A Day For Me, and Some Other Minor Kvetching

I took a serious day for myself today. I did very little during most of the day- I spent a chunk of time napping without having to worry too much about where I needed to be right afterwards, and just hanging around. I should have done homework, but I just seriously needed some time just to be. It worked out well- I went to minyan, had a surprise breakfast visit, spent the day relaxing, and then went to a talk about Judaism in the Czech Republic and then to dancing this evening, where I think I spent nearly as much time talking with Steve as dancing.

I'm finding it both interesting and rather frustrating that I can't go to dancing and just dance and hang out anymore. Someone always has to pull the "oh, she's a rabbinical student" card, and I get questions. And I'm happy to have those conversations, but I wish I could have them without the professional hat on. I know, this is going to be my life. And some of it is that this is still a new dance community for me, and will be for a while. Once people get to know me, a bunch of the questions get answered, and don't have to be asked again. Also, then I'm a person, and not just a role, so they can just chat comfortably, hopefully. We'll see how this theory works out. But what used to be a social outlet is now only partially that. But when I have to have this very artificial conversation about how person x whom I've never met was such a great hebrew school principal, just because she was also a rabbinical student and wore a kippah, well- it's frustrating. So was the conversation last night from someone who saw me the one time I was at KOE and wanted to know why I hadn't gone back since, after he had already spoken disparagingly of the same d'var torah that folks had praised at lunch on Shabbos, and then needed me to explain that halakha isn't a monolithic thing- that there is often more than one acceptable halakhic opinion on any issue depending on origin, time period, circumstances, approach, etc, and all that visible within Orthodoxy alone... I know, that's exactly the sort of education I want to put out there. But to be almost chastized for not showing up somewhere to daven by someone who has no idea why I would or wouldn't chose to go there regularly felt unpleasant.

[identity profile] taylweaver.livejournal.com 2007-02-20 02:46 pm (UTC)(link)
You know, KOE is a friendly place. You should come back some time... just kidding! (Well, it is friendly - not kidding about that part. But you know what I mean) I hope that if I ever asked you that question (the why didn't you come back one) that I would accept whatever answer you gave as a rather sensible one and move on.

It does kind of stink that you can't just go to dance and have fun. Maybe it is time to say, "look, can we have this conversation another time? I am here to relax."
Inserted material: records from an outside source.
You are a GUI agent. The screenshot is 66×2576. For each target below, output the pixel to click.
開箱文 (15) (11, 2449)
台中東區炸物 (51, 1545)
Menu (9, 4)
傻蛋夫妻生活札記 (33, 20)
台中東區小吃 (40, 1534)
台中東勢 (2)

[identity profile] hatam-soferet.livejournal.com 2007-02-21 03:28 am (UTC)(link)
You need a business card, which you hand to people politely and say you're off-duty but if they want to call you during office hours they can. Honestly. Like if you were a lawyer or a doctor. I usually get asked sofer questions on shabbat, and if they're annoying me I say I prefer not to talk business on Shabbat and change the subject - same principle.